The papers are a refereed, revised, and updated subset of those first presented to the twelfth conference in the series International Symposia in Economic Theory and Econometrics. The conference was held at the University of New South Wales in Sydney, Australia, in 1996, and attracted participants from Australia, Japan, Europe, and the United States.
This volume is the twelfth in a series, called International Symposia in Economic Theory and Econometrics. The proceedings series is under the general editorship of William Barnett. Individual volumes in the series generally have coeditors, who differ for each volume, as the topics of the conferences change each year. The co-organizers of the twelfth symposium, which produced the current proceedings volume, were Carl Chiarella, Steve Keen, Bob Marks, and Hermann Schnabl. The coeditors of this proceedings volume are William Barnett, Carl Chiarella, Steve Keen, Bob Marks, and Hermann Schnabl.

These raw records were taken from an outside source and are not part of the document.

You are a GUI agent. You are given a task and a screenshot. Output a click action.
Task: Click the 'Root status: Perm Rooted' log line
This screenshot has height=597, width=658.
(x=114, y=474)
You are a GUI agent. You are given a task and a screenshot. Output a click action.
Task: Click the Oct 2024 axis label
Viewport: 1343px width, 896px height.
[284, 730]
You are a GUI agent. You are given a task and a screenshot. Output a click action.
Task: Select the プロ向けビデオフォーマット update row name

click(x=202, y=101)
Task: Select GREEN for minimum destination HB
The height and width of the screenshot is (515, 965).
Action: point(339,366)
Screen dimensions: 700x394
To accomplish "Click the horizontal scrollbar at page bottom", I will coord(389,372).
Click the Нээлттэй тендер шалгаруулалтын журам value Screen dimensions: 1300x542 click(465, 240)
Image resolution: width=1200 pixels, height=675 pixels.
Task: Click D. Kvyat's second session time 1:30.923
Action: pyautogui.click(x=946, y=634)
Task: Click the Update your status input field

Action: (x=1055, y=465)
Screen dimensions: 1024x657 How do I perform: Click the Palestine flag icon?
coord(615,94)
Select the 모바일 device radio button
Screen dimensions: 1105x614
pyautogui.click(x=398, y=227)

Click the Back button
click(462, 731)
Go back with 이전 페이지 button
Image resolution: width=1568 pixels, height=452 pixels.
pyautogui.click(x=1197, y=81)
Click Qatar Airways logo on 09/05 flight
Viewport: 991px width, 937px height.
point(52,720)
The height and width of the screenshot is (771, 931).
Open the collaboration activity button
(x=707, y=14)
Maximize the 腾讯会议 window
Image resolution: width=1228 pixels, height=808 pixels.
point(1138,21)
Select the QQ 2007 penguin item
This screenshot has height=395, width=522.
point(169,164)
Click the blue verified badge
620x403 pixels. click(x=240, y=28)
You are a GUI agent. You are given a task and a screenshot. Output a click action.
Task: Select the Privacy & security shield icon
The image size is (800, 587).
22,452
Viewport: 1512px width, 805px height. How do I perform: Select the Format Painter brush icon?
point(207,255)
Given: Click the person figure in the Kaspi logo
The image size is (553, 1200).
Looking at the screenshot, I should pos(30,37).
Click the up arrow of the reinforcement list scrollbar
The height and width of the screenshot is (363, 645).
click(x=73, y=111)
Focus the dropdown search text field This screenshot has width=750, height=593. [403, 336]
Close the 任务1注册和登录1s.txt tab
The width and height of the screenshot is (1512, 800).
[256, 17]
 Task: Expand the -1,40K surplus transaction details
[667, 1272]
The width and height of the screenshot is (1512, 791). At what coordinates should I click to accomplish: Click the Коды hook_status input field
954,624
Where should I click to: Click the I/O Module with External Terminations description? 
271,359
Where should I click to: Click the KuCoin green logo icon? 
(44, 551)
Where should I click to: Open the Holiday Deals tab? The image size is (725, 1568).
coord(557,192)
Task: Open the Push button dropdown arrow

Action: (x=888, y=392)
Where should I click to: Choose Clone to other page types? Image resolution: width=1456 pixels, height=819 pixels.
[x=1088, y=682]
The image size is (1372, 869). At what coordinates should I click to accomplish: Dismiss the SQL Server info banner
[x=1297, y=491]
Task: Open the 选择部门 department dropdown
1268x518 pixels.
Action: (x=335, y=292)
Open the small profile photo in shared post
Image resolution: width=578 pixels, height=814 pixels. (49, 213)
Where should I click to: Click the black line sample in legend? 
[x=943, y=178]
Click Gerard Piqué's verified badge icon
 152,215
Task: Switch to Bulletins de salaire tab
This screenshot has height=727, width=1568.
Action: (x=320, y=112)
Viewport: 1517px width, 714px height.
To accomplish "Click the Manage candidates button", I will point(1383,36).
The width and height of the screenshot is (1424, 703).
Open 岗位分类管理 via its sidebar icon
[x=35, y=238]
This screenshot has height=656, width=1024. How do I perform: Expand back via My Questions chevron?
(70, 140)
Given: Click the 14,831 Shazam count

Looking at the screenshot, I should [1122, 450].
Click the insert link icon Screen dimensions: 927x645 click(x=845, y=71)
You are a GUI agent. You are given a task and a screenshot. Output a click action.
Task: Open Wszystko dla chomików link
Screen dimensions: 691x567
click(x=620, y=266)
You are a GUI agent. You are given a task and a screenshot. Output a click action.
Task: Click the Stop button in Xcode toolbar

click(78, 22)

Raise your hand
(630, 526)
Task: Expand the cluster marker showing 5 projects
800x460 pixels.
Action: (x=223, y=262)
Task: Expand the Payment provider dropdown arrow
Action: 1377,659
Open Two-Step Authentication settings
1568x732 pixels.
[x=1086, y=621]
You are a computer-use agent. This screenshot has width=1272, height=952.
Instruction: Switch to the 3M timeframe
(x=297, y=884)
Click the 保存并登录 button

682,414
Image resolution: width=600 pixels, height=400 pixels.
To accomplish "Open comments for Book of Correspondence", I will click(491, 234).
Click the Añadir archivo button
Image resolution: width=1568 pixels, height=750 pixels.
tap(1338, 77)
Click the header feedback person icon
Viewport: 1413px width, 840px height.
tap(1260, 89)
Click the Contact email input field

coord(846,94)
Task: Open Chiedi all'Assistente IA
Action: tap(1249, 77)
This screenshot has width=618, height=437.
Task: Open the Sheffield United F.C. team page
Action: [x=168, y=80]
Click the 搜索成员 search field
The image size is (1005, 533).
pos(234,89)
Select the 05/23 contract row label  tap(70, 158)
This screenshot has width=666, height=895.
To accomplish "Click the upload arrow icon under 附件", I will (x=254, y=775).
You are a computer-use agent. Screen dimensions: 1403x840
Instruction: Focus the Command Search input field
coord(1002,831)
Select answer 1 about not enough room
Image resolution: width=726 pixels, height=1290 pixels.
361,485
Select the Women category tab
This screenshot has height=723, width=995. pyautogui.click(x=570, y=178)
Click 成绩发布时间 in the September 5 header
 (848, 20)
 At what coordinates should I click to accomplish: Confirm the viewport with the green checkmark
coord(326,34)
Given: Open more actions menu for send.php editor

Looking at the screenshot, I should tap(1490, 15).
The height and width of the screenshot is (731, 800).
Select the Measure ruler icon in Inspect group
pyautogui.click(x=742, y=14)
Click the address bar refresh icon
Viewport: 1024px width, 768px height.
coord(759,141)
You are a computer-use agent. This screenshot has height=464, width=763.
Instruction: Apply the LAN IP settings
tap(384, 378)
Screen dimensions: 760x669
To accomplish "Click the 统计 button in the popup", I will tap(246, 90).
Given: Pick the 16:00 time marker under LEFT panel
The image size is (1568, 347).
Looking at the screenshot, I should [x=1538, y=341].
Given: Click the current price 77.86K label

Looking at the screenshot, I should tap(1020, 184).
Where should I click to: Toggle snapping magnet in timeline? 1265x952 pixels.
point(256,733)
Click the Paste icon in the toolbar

The topic of the conference and focus of this book is “Commerce, Complexity, and Evolution: Complexity and Evolutionary Analysis in Economics, Finance, Marketing, and Management.” The volume showcases the many facets of the new evolutionary approach to analyzing and modeling commercial systems. The collection is distinguished by the wide range of methodologies presented, ranging from philosophical discourse at one extreme to multiagent modeling at the other. The volume is a significant contribution to the new paradigm acknowledging that commercial systems are evolutionary systems and must therefore be analyzed by use of evolutionary tools. This new paradigm straddles economics, finance, marketing, and management.
The conference that produced this volume was held at the University of New South Wales in Sydney, Australia, in 1996, and attracted participants from Australia, Japan, Europe, and the United States. The conference was sponsored by the Faculty of Commerce at the University of New South Wales. Many of the prior volumes in this series were sponsored by the IC2 Institute at the University of Texas at Austin, and some have been cosponsored by the RGK Foundation.